§ Records for this exercise:
.....

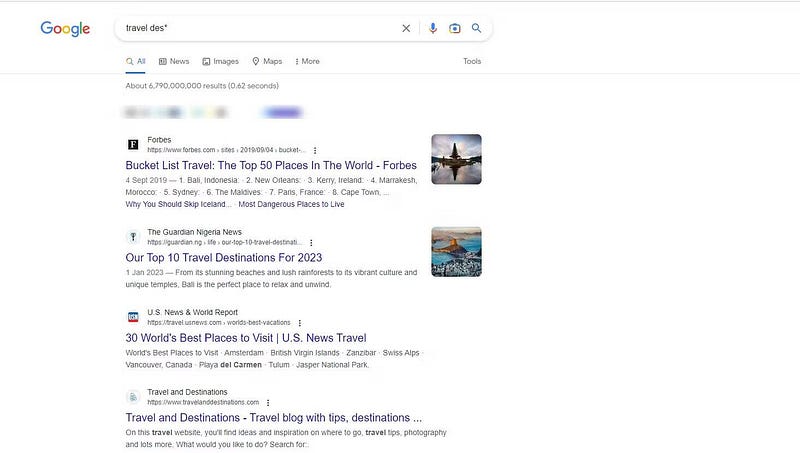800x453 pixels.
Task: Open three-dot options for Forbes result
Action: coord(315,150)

.....

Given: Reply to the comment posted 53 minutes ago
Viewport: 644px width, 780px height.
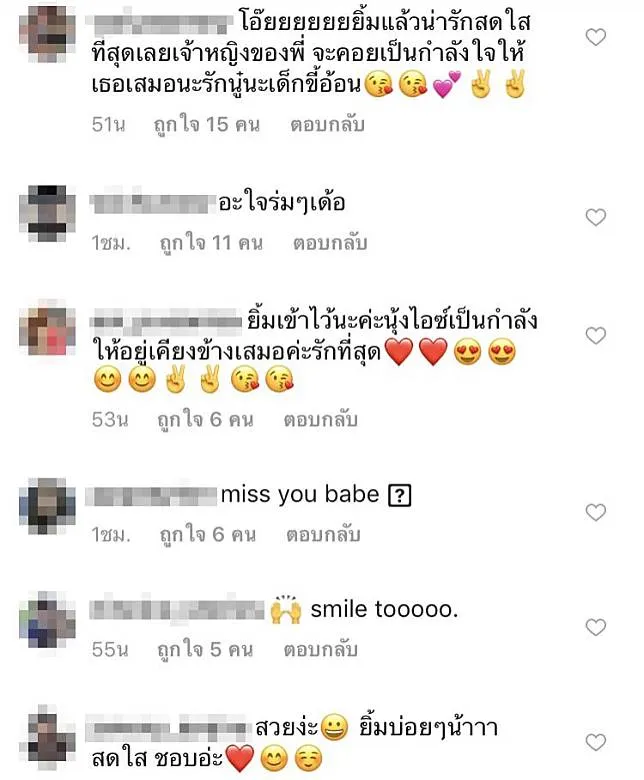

.....

§ Task objective:
Everything above from the line containing "Given: Reply to" down to the line containing "Viewport: 644px width, 780px height." is to be transcribed exactly, with both of those lines included and nothing else added.

§ Answer space:
Given: Reply to the comment posted 53 minutes ago
Viewport: 644px width, 780px height.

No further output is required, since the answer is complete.